Thérèse d’Avila impressionne souvent, paraît difficile à comprendre, parfois excentrique, pour le moins baroque. En un mot elle est mystique. Voilà de quoi décourager ou susciter tout au plus la curiosité. Il faut une grâce spéciale pour pouvoir surmonter ces a priori. Tout au plus admire-t-on comme l’une des gloires passées de l’Eglise cette femme qui eut une vie exceptionnelle. Mais si l’Eglise nous la propose en exemple, n’est-ce pas pour nous rappeler que la vie de foi est toute entière mystique ou qu’elle n’est pas. Elle est mystique au sens où elle est communion à la vie de Dieu. Il ne faut donc pas se laisser impressionner par les manifestations spectaculaires de la grâce dans l’expérience de Thérèse ; elles appartiennent à une culture qui en effet n’est plus la nôtre ; pourtant, la réalité de la foi qu’elle a vécue de cette manière est à vivre aujourd’hui tout autant qu’à son époque.

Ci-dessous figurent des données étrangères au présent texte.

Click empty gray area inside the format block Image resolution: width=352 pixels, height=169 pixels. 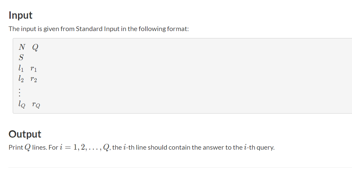[x=201, y=77]
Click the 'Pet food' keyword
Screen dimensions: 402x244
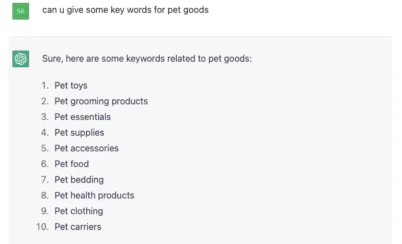click(72, 164)
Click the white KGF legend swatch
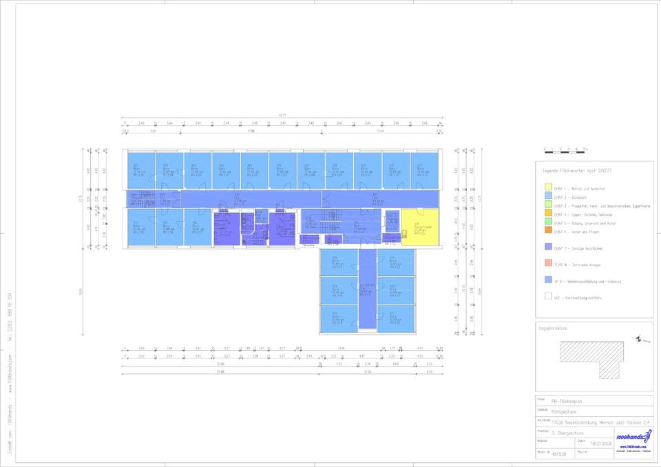Viewport: 661px width, 467px height. coord(548,296)
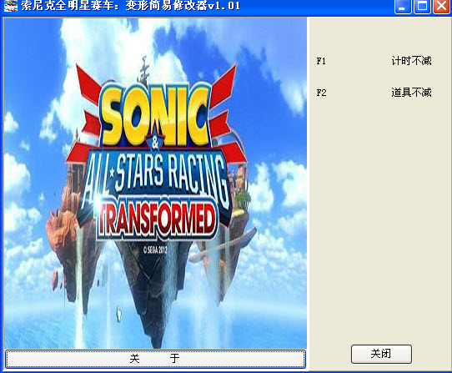Image resolution: width=452 pixels, height=373 pixels.
Task: Click the small flying figure near waterfall
Action: 118,314
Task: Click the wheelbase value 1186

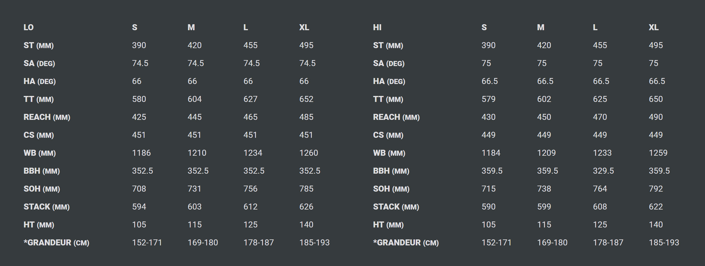Action: coord(141,153)
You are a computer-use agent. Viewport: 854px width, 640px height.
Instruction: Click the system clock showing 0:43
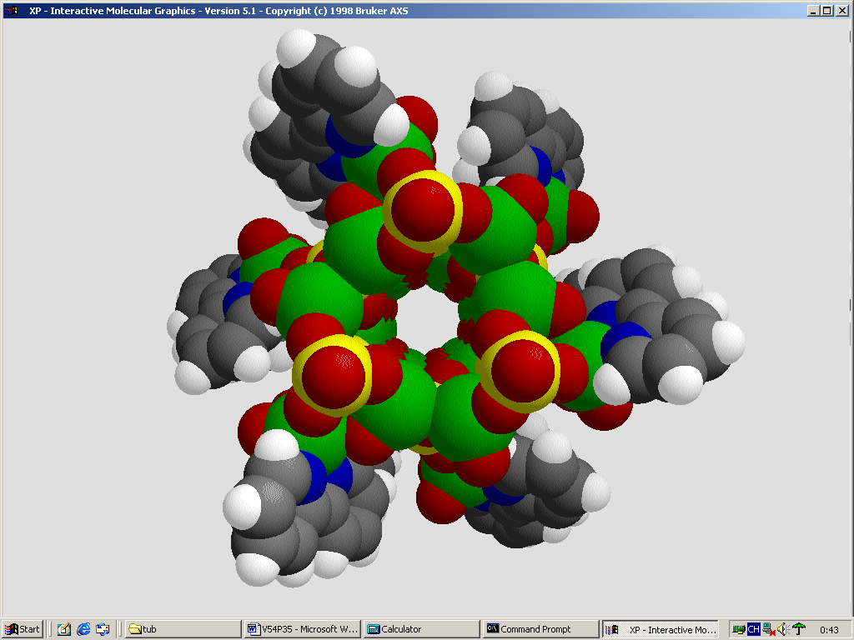[x=829, y=630]
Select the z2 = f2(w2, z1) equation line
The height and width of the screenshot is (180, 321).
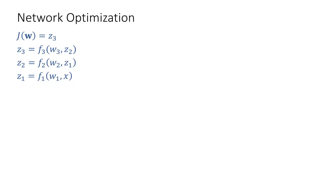47,63
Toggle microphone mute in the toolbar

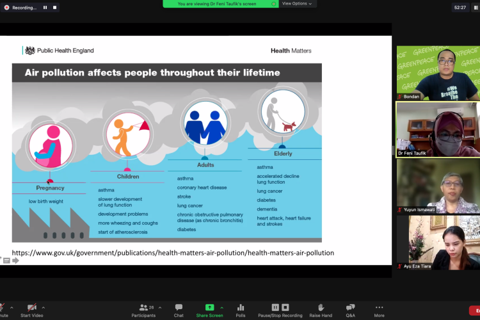(x=2, y=308)
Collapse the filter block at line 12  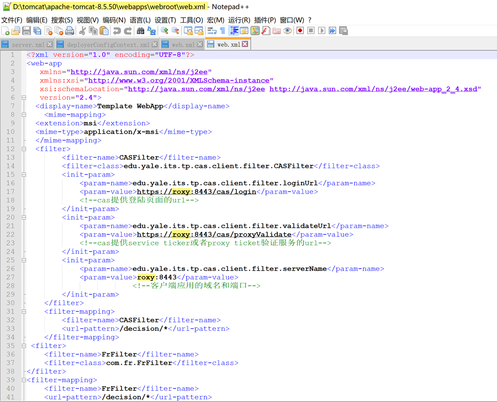coord(24,149)
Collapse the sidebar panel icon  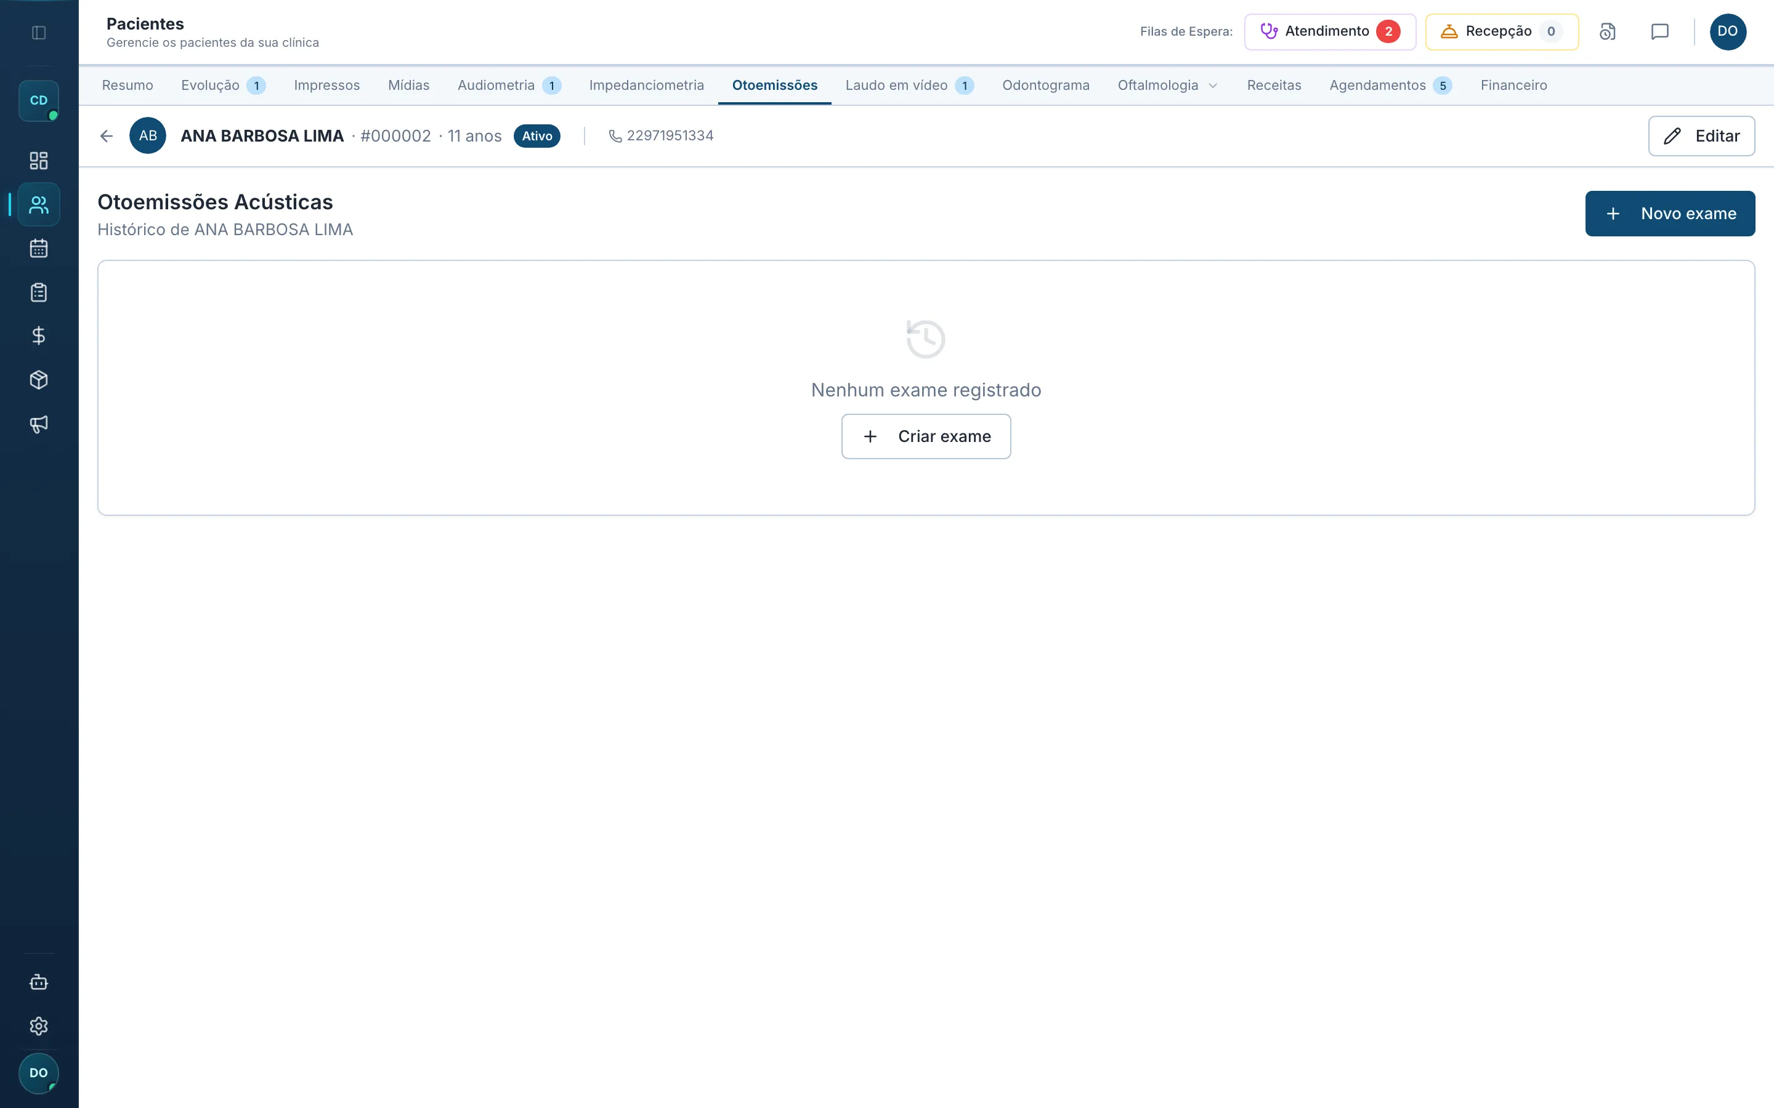click(39, 32)
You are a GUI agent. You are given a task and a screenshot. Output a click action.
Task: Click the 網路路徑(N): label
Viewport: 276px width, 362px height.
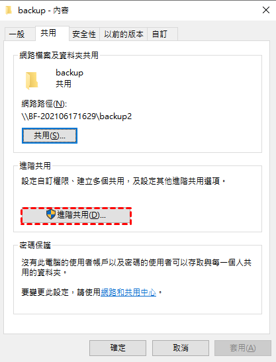click(44, 104)
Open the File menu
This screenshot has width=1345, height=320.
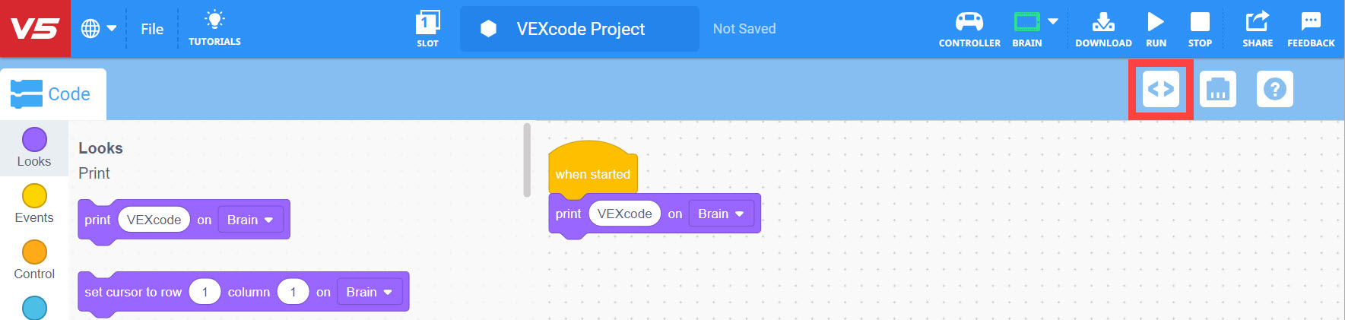click(x=152, y=29)
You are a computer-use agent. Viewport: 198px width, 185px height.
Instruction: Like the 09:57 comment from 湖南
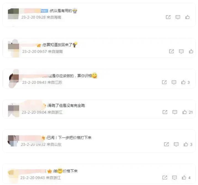pyautogui.click(x=191, y=51)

Je vais donc partir d’une expérience mystique qui, pour Thérèse, est au cœur de l’itinéraire de foi. Elle l’appelle la grâce d’union et la présente comme une expérience de la vie nouvelle en Christ. C’est une expérience profonde de l’amour de Dieu qui constitue un tournant décisif dans la vie de foi ; après un long cheminement durant lequel le croyant a fait l’expérience de sa faiblesse, de ses limites, de son incapacité à aimer Dieu comme il le désire, voilà qu’il lui est donné d’expérimenter, l’espace d’un instant, la fulgurance de l’amour révélé par le Christ.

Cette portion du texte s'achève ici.